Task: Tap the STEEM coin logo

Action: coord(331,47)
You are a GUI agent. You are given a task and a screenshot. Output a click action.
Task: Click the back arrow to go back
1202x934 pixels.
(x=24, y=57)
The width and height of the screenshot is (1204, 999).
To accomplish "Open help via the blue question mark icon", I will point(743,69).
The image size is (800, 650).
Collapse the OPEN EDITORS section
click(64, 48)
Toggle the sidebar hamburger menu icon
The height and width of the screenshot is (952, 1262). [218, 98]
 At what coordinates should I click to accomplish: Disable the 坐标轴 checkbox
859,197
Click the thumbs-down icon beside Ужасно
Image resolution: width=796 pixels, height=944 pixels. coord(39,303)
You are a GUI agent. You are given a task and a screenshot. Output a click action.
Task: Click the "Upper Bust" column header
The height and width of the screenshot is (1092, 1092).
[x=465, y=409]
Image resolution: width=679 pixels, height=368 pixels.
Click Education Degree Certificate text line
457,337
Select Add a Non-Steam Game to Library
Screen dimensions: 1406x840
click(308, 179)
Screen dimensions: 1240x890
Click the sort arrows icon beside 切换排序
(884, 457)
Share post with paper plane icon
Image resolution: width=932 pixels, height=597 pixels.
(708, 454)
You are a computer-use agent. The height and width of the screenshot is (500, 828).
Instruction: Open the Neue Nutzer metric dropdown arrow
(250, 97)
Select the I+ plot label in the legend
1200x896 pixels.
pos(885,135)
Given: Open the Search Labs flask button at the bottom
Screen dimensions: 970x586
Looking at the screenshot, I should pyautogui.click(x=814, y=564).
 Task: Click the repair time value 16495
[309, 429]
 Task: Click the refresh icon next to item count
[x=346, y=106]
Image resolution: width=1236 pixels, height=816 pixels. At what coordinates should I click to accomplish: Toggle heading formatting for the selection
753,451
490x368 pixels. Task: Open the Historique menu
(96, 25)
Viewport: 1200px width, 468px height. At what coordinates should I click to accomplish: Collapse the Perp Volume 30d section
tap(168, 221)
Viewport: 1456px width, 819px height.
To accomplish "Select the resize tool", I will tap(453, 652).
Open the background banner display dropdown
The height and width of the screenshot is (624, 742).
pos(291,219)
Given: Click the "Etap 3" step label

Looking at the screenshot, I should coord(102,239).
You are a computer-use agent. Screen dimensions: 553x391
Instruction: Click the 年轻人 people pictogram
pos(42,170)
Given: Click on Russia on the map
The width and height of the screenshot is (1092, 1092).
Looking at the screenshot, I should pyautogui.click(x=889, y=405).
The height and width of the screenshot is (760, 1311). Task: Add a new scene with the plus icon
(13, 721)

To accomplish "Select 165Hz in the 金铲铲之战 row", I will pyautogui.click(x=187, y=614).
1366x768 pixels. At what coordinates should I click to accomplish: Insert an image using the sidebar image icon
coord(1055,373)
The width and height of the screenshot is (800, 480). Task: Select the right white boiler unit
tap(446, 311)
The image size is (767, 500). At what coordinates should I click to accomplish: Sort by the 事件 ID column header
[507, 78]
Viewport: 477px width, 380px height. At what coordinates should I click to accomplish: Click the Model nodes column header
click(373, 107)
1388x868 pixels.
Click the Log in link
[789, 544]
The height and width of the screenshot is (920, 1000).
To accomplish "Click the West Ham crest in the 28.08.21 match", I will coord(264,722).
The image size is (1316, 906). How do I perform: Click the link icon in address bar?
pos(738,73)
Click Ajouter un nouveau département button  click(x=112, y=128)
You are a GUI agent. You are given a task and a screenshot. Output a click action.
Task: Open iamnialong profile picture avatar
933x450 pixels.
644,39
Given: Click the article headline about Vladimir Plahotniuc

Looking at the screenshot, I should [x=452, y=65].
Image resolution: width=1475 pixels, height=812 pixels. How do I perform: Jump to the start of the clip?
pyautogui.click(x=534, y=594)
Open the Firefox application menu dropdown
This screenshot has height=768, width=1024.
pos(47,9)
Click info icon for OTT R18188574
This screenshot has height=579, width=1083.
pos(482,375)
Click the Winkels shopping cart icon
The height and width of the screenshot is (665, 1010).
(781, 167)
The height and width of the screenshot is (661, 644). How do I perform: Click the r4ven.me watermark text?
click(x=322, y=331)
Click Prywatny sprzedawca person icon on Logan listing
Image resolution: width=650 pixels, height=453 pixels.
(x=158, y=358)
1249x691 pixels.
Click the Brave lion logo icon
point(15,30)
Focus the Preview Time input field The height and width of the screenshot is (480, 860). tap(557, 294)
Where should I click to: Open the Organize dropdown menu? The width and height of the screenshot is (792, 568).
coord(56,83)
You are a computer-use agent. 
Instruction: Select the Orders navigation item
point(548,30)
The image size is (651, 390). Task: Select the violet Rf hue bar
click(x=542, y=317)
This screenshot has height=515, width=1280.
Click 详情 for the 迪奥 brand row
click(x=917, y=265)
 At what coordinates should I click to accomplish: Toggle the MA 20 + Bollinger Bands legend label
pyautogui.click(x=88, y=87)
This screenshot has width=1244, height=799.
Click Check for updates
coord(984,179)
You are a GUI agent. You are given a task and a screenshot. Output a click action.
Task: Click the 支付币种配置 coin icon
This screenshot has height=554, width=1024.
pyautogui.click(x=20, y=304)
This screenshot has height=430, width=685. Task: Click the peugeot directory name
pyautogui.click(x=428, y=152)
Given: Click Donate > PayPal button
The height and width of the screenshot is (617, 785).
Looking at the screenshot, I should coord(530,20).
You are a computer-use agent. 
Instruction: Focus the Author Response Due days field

# # # # # # #

= ABOUT THIS EXERCISE =
Please repeat the material in full, keeping it exact.

= ANSWER FOR THE TASK =
Task: Tap the STEEM coin logo

Action: coord(331,47)
You are a GUI agent. You are given a task and a screenshot. Output a click action.
Task: Click the back arrow to go back
1202x934 pixels.
(x=24, y=57)
The width and height of the screenshot is (1204, 999).
To accomplish "Open help via the blue question mark icon", I will point(743,69).
The image size is (800, 650).
Collapse the OPEN EDITORS section
click(64, 48)
Toggle the sidebar hamburger menu icon
The height and width of the screenshot is (952, 1262). [218, 98]
 At what coordinates should I click to accomplish: Disable the 坐标轴 checkbox
859,197
Click the thumbs-down icon beside Ужасно
Image resolution: width=796 pixels, height=944 pixels. coord(39,303)
You are a GUI agent. You are given a task and a screenshot. Output a click action.
Task: Click the "Upper Bust" column header
The height and width of the screenshot is (1092, 1092).
[x=465, y=409]
Image resolution: width=679 pixels, height=368 pixels.
Click Education Degree Certificate text line
457,337
Select Add a Non-Steam Game to Library
Screen dimensions: 1406x840
click(308, 179)
Screen dimensions: 1240x890
Click the sort arrows icon beside 切换排序
(884, 457)
Share post with paper plane icon
Image resolution: width=932 pixels, height=597 pixels.
(708, 454)
You are a computer-use agent. The height and width of the screenshot is (500, 828).
Instruction: Open the Neue Nutzer metric dropdown arrow
(250, 97)
Select the I+ plot label in the legend
1200x896 pixels.
pos(885,135)
Given: Open the Search Labs flask button at the bottom
Screen dimensions: 970x586
Looking at the screenshot, I should pyautogui.click(x=814, y=564).
 Task: Click the repair time value 16495
[309, 429]
 Task: Click the refresh icon next to item count
[x=346, y=106]
Image resolution: width=1236 pixels, height=816 pixels. At what coordinates should I click to accomplish: Toggle heading formatting for the selection
753,451
490x368 pixels. Task: Open the Historique menu
(96, 25)
Viewport: 1200px width, 468px height. At what coordinates should I click to accomplish: Collapse the Perp Volume 30d section
tap(168, 221)
Viewport: 1456px width, 819px height.
To accomplish "Select the resize tool", I will tap(453, 652).
Open the background banner display dropdown
The height and width of the screenshot is (624, 742).
pos(291,219)
Given: Click the "Etap 3" step label

Looking at the screenshot, I should coord(102,239).
You are a computer-use agent. Screen dimensions: 553x391
Instruction: Click the 年轻人 people pictogram
pos(42,170)
Given: Click on Russia on the map
The width and height of the screenshot is (1092, 1092).
Looking at the screenshot, I should pyautogui.click(x=889, y=405).
The height and width of the screenshot is (760, 1311). Task: Add a new scene with the plus icon
(13, 721)

To accomplish "Select 165Hz in the 金铲铲之战 row", I will pyautogui.click(x=187, y=614).
1366x768 pixels. At what coordinates should I click to accomplish: Insert an image using the sidebar image icon
coord(1055,373)
The width and height of the screenshot is (800, 480). Task: Select the right white boiler unit
tap(446, 311)
The image size is (767, 500). At what coordinates should I click to accomplish: Sort by the 事件 ID column header
[507, 78]
Viewport: 477px width, 380px height. At what coordinates should I click to accomplish: Click the Model nodes column header
click(373, 107)
1388x868 pixels.
Click the Log in link
[789, 544]
The height and width of the screenshot is (920, 1000).
To accomplish "Click the West Ham crest in the 28.08.21 match", I will coord(264,722).
The image size is (1316, 906). How do I perform: Click the link icon in address bar?
pos(738,73)
Click Ajouter un nouveau département button  click(x=112, y=128)
You are a GUI agent. You are given a task and a screenshot. Output a click action.
Task: Open iamnialong profile picture avatar
933x450 pixels.
644,39
Given: Click the article headline about Vladimir Plahotniuc

Looking at the screenshot, I should [x=452, y=65].
Image resolution: width=1475 pixels, height=812 pixels. How do I perform: Jump to the start of the clip?
pyautogui.click(x=534, y=594)
Open the Firefox application menu dropdown
This screenshot has height=768, width=1024.
pos(47,9)
Click info icon for OTT R18188574
This screenshot has height=579, width=1083.
pos(482,375)
Click the Winkels shopping cart icon
The height and width of the screenshot is (665, 1010).
(781, 167)
The height and width of the screenshot is (661, 644). How do I perform: Click the r4ven.me watermark text?
click(x=322, y=331)
Click Prywatny sprzedawca person icon on Logan listing
Image resolution: width=650 pixels, height=453 pixels.
(x=158, y=358)
1249x691 pixels.
Click the Brave lion logo icon
point(15,30)
Focus the Preview Time input field The height and width of the screenshot is (480, 860). tap(557, 294)
Where should I click to: Open the Organize dropdown menu? The width and height of the screenshot is (792, 568).
coord(56,83)
You are a computer-use agent. 
Instruction: Select the Orders navigation item
point(548,30)
The image size is (651, 390). Task: Select the violet Rf hue bar
click(x=542, y=317)
This screenshot has height=515, width=1280.
Click 详情 for the 迪奥 brand row
click(x=917, y=265)
 At what coordinates should I click to accomplish: Toggle the MA 20 + Bollinger Bands legend label
pyautogui.click(x=88, y=87)
This screenshot has width=1244, height=799.
Click Check for updates
coord(984,179)
You are a GUI agent. You are given a task and a screenshot. Output a click action.
Task: Click the 支付币种配置 coin icon
This screenshot has height=554, width=1024.
pyautogui.click(x=20, y=304)
This screenshot has height=430, width=685. Task: Click the peugeot directory name
pyautogui.click(x=428, y=152)
Given: Click Donate > PayPal button
The height and width of the screenshot is (617, 785).
Looking at the screenshot, I should coord(530,20).
You are a computer-use agent. 
Instruction: Focus the Author Response Due days field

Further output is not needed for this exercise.